The analyzer inspects the structure, flags and categorizes every issue it finds, extracts useful metadata, and stores the resulting error list and processed metadata so the information can feed reporting over time rather than being thrown away after a single check.

What the data reveals

The single most common error isn’t a malformed supply chain, it’s a missing one. Across the requests we’ve analyzed, only about 30% included a supply chain object at all. That matters because buyers increasingly rely on supply chain data to decide what to trust and what to skip. An impression with no declared path is, to a growing share of demand, worth less or simply not worth bidding on. Of the requests that did include a chain, roughly 80% were complete and about 20% came through with the complete field set to 0, meaning the declared path was acknowledged as only partial. Incomplete beats absent, but neither is the state you want to be selling from.

Identity tends to degrade as the chain gets longer. When multiple hops are present, user.buyeruid is missing in at least 15% of requests, a clear sign that cookie syncing is silently failing somewhere along the path. Every failed sync is a lower match rate, and a lower match rate means fewer buyers able to recognize the user and put in a bid for them.

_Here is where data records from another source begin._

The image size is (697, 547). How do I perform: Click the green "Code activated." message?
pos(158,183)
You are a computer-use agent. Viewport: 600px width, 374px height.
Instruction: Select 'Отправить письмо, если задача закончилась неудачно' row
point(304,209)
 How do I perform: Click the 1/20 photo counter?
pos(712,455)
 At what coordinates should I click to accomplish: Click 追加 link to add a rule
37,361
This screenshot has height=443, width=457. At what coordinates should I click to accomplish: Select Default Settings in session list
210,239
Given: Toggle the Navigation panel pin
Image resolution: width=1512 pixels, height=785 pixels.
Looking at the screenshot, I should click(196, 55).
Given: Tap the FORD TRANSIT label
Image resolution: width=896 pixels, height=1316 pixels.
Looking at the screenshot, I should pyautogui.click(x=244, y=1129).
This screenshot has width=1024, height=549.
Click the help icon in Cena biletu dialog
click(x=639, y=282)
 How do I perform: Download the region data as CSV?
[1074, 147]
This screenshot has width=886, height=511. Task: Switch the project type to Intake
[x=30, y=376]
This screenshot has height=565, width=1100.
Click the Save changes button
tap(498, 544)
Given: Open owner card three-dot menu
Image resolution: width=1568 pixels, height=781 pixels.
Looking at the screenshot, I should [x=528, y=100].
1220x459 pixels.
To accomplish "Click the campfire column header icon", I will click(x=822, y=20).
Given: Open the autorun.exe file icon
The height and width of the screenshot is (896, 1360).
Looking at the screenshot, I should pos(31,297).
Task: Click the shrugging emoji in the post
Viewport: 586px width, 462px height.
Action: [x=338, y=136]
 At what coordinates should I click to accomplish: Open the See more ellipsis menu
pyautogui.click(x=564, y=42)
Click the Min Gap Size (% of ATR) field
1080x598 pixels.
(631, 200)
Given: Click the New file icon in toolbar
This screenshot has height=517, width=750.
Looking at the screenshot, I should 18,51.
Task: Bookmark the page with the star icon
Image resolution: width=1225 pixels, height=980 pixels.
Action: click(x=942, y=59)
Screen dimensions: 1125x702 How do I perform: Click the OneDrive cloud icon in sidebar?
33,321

Hops, more generally, are not free. We consistently see DSPs bidding up to roughly the third hop in the chain, after which revenue declines rapidly with each additional hop added. Bid floors also lose much of their influence over the outcome as the chain grows. The practical takeaway is that supply path length has a real ceiling, and stacking intermediaries past it costs more than it returns.

Identifiers, on the other hand, clearly earn their place. Requests carrying a GPID receive GPID about 40% more bid responses on average. Requests enriched with external user IDs such as ID5, LiveRamp, and IntentIQ consistently attract more responses as well. In a market steadily moving away from third-party cookies, the requests that arrive with clean, durable identity are the ones buyers can actually act on, and they tend to win attention before the auction’s competitive dynamics even begin.

Why it’s worth looking

None of these patterns shows up in a revenue report. They live inside the request itself, in fields that are present or absent, complete or partial. That’s exactly why they go unexamined, and exactly why the gains from fixing them tend to be both real and largely uncontested. The cost of leaving these issues unaddressed is paid quietly, request after request, in demand that never materializes. If you’ve never audited what your auctions are actually sending, that is where the next increment of yield is most likely hiding.